Working through the lines below, return each one that holds "выставку".
╭─ SUPPLIED RECORDS
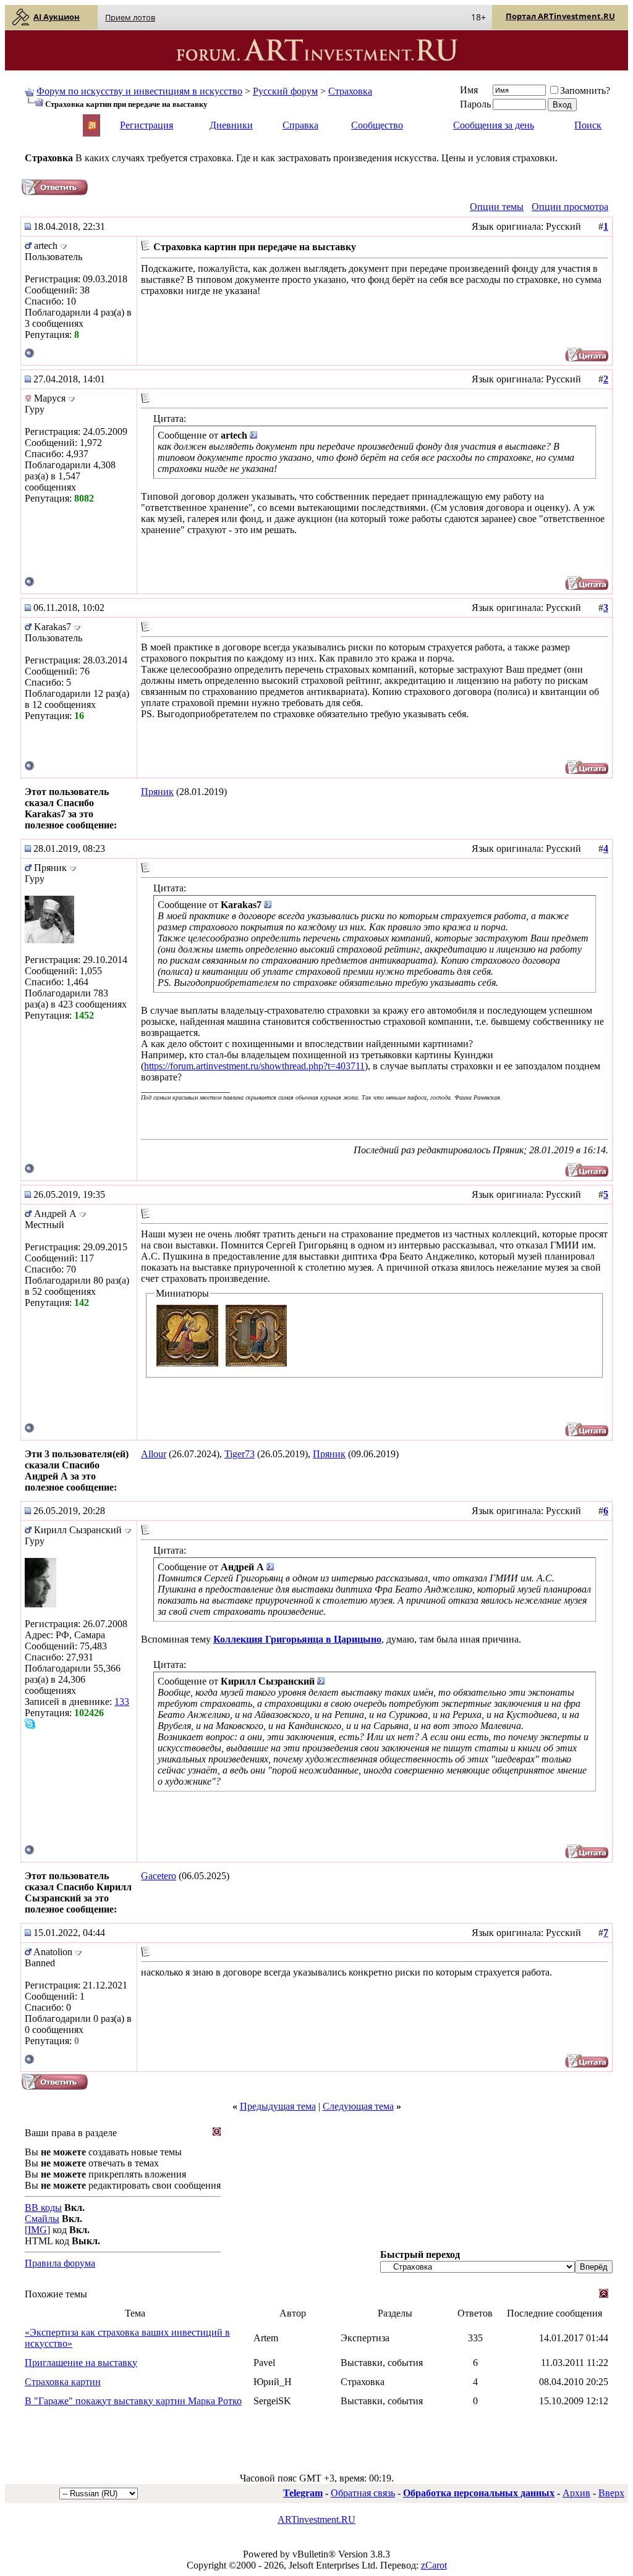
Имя (469, 90)
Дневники (231, 125)
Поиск (587, 125)
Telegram (303, 2493)
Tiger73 (239, 1454)
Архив (576, 2493)
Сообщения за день (493, 125)
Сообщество (377, 125)
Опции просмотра (570, 206)
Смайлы (42, 2218)
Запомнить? (585, 90)
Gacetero (158, 1876)
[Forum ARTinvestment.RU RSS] (92, 126)
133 (121, 1701)
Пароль (475, 104)
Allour (153, 1454)
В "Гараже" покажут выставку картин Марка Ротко (133, 2401)
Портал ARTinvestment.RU (560, 16)
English (38, 119)
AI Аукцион (56, 16)
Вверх (611, 2493)
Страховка (350, 91)
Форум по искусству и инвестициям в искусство (139, 91)
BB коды (43, 2207)
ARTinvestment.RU (316, 2519)
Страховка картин (63, 2381)
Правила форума (60, 2263)
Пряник (157, 791)
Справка (300, 125)
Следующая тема (358, 2106)
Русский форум (285, 91)
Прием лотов (130, 17)
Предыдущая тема (278, 2106)
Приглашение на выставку (81, 2362)
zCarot (434, 2565)
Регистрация (146, 125)
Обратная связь (363, 2493)
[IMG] (37, 2230)
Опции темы (497, 206)
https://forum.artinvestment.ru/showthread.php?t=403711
╰─
## SOLUTION TO THE EXERCISE
В "Гараже" покажут выставку картин Марка Ротко (133, 2401)
Приглашение на выставку (81, 2362)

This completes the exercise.